I’m the kind of writer scientists point to when their research suggests links between creativity and mental illness. I hear voices. Yeah, that’s right. I’ll admit it. I hear voices. I can tell you how this started, too–right about the time my parents were breaking up, and would often fight in the kitchen late into the night, I developed terrible insomnia. The only way I got to sleep every night would be to tell myself stories in my head. They were often rather dark stories, but they were mine. The characters in them were my imaginary friends, even the bad guys. Come to think of it, especially the bad guys. They always seemed more interesting than the good guys.

Over time, the stories I told myself became so real that I wasn’t aware of telling them to myself. They just unfolded, and I had no idea what would happen next.

Yes, in case you’re wondering, I passed the psych eval to spend winter in Antarctica, my current home. Twice, even.

Anyway, that’s the way I write. Sometimes I won’t hear the voices for weeks, months, even years. Then they come, and I basically take dictation. When they do show up, I’ve been known to sit at my computer for ten, twelve, eighteen hours or more, forgetting to eat or drink.

I remember in late 2010, when I was working on my fantasy novel The Guardian (coming out early 2013), sitting in a dark corner of the galley here at McMurdo Station so as not to disturb my roommates. People came and ate dinner, the night shift had its mid-shift meal, then people came for breakfast and there I was, still hunched over my netbook typing furiously. When a friend stopped by to say hello and broke the spell, I had no idea where I was or who was talking to me.
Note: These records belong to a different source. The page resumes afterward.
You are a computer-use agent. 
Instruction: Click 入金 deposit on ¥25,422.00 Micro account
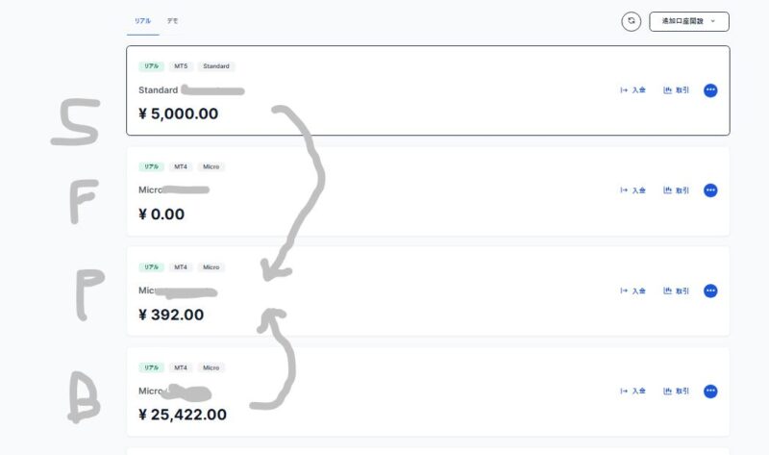coord(633,392)
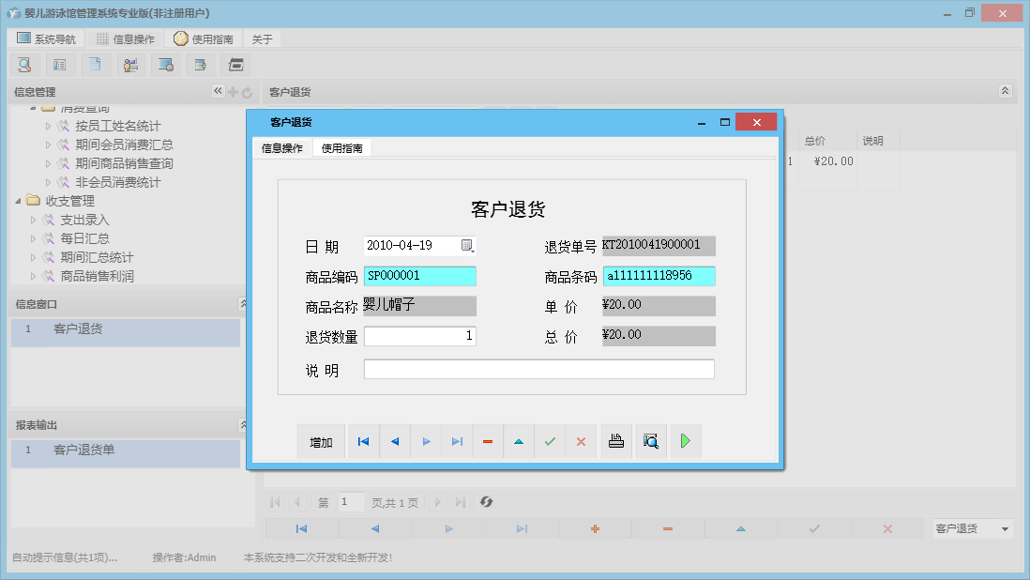Edit record with blue triangle icon
This screenshot has height=580, width=1030.
tap(519, 441)
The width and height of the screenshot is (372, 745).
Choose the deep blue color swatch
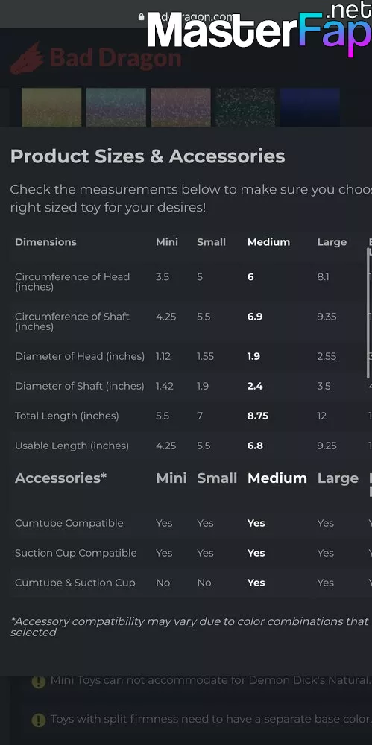coord(310,107)
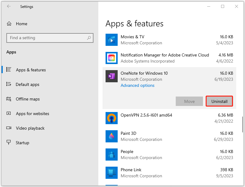Click the OpenVPN app icon

(x=111, y=118)
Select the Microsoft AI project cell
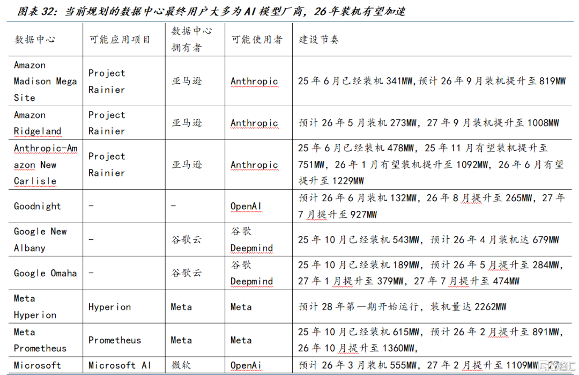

Wow. I sound like a total nutjob.

But seriously, I follow the lead of the voices in my head, wherever they come from, when I write. It was only much later, long after Plaguewalker was finished and edited, that I realized the story had as much to do with a chance visit to the castle at Burghausen as a willful little girl who craved adventure and really, really wanted, ever so badly, for Darth Vader to be her dad.

So when people tell me Plaguewalker is dark, I nod. It’s true. But I’m not afraid of the dark. Are you?